Dataset entries:
Content starts

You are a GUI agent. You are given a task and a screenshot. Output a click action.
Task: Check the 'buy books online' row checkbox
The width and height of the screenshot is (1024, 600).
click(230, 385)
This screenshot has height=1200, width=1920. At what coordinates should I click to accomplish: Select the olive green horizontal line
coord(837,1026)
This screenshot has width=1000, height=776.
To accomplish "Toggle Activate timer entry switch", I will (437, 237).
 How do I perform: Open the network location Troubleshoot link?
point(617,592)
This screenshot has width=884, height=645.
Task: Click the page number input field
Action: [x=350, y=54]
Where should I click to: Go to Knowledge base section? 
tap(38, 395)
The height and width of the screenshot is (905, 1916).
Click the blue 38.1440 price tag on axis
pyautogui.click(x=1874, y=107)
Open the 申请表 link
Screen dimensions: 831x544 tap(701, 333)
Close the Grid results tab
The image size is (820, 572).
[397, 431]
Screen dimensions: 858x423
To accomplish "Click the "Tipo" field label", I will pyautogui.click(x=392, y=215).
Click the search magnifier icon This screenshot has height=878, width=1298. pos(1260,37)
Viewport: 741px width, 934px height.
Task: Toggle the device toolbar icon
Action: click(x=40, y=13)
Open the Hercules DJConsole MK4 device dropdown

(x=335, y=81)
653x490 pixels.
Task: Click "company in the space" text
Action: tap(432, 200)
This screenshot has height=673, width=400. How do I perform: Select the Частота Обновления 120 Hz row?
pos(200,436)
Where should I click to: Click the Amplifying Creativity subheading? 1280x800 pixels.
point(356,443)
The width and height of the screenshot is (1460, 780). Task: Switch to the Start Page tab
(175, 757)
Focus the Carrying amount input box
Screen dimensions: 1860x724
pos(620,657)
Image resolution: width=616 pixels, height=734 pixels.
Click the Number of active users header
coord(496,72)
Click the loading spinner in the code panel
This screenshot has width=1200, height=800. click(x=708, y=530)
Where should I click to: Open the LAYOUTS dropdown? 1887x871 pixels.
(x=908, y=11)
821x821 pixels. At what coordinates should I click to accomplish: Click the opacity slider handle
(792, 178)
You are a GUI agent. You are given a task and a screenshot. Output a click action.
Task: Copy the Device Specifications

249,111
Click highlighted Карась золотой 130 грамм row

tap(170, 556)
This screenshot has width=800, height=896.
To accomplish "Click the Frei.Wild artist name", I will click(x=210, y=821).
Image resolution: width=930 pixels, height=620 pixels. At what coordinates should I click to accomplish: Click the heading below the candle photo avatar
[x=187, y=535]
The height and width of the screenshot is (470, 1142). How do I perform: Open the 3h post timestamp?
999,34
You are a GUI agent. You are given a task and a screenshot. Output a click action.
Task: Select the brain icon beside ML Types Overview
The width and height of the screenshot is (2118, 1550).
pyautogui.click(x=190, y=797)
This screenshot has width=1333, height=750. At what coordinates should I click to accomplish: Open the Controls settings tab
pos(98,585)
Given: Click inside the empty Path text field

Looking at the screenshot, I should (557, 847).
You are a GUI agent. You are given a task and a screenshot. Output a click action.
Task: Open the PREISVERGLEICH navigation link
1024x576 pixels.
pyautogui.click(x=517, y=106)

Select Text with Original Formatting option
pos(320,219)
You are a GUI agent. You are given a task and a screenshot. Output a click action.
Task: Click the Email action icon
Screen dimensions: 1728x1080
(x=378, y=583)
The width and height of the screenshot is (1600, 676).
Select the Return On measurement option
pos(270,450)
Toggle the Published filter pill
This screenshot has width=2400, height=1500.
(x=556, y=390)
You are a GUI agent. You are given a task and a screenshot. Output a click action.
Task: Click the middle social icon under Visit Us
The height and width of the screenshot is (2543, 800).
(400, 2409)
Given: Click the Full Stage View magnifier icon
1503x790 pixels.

Content ends

== THE PROBLEM ==
A complete and exact repetition of the entries is required.

== EXERCISE OUTPUT ==
You are a GUI agent. You are given a task and a screenshot. Output a click action.
Task: Check the 'buy books online' row checkbox
The width and height of the screenshot is (1024, 600).
click(230, 385)
This screenshot has height=1200, width=1920. At what coordinates should I click to accomplish: Select the olive green horizontal line
coord(837,1026)
This screenshot has width=1000, height=776.
To accomplish "Toggle Activate timer entry switch", I will (437, 237).
 How do I perform: Open the network location Troubleshoot link?
point(617,592)
This screenshot has width=884, height=645.
Task: Click the page number input field
Action: [x=350, y=54]
Where should I click to: Go to Knowledge base section? 
tap(38, 395)
The height and width of the screenshot is (905, 1916).
Click the blue 38.1440 price tag on axis
pyautogui.click(x=1874, y=107)
Open the 申请表 link
Screen dimensions: 831x544 tap(701, 333)
Close the Grid results tab
The image size is (820, 572).
[397, 431]
Screen dimensions: 858x423
To accomplish "Click the "Tipo" field label", I will pyautogui.click(x=392, y=215).
Click the search magnifier icon This screenshot has height=878, width=1298. pos(1260,37)
Viewport: 741px width, 934px height.
Task: Toggle the device toolbar icon
Action: click(x=40, y=13)
Open the Hercules DJConsole MK4 device dropdown

(x=335, y=81)
653x490 pixels.
Task: Click "company in the space" text
Action: tap(432, 200)
This screenshot has height=673, width=400. How do I perform: Select the Частота Обновления 120 Hz row?
pos(200,436)
Where should I click to: Click the Amplifying Creativity subheading? 1280x800 pixels.
point(356,443)
The width and height of the screenshot is (1460, 780). Task: Switch to the Start Page tab
(175, 757)
Focus the Carrying amount input box
Screen dimensions: 1860x724
pos(620,657)
Image resolution: width=616 pixels, height=734 pixels.
Click the Number of active users header
coord(496,72)
Click the loading spinner in the code panel
This screenshot has width=1200, height=800. click(x=708, y=530)
Where should I click to: Open the LAYOUTS dropdown? 1887x871 pixels.
(x=908, y=11)
821x821 pixels. At what coordinates should I click to accomplish: Click the opacity slider handle
(792, 178)
You are a GUI agent. You are given a task and a screenshot. Output a click action.
Task: Copy the Device Specifications

249,111
Click highlighted Карась золотой 130 грамм row

tap(170, 556)
This screenshot has width=800, height=896.
To accomplish "Click the Frei.Wild artist name", I will click(x=210, y=821).
Image resolution: width=930 pixels, height=620 pixels. At what coordinates should I click to accomplish: Click the heading below the candle photo avatar
[x=187, y=535]
The height and width of the screenshot is (470, 1142). How do I perform: Open the 3h post timestamp?
999,34
You are a GUI agent. You are given a task and a screenshot. Output a click action.
Task: Select the brain icon beside ML Types Overview
The width and height of the screenshot is (2118, 1550).
pyautogui.click(x=190, y=797)
This screenshot has width=1333, height=750. At what coordinates should I click to accomplish: Open the Controls settings tab
pos(98,585)
Given: Click inside the empty Path text field

Looking at the screenshot, I should (557, 847).
You are a GUI agent. You are given a task and a screenshot. Output a click action.
Task: Open the PREISVERGLEICH navigation link
1024x576 pixels.
pyautogui.click(x=517, y=106)

Select Text with Original Formatting option
pos(320,219)
You are a GUI agent. You are given a task and a screenshot. Output a click action.
Task: Click the Email action icon
Screen dimensions: 1728x1080
(x=378, y=583)
The width and height of the screenshot is (1600, 676).
Select the Return On measurement option
pos(270,450)
Toggle the Published filter pill
This screenshot has width=2400, height=1500.
(x=556, y=390)
You are a GUI agent. You are given a task and a screenshot. Output a click action.
Task: Click the middle social icon under Visit Us
The height and width of the screenshot is (2543, 800).
(400, 2409)
Given: Click the Full Stage View magnifier icon
1503x790 pixels.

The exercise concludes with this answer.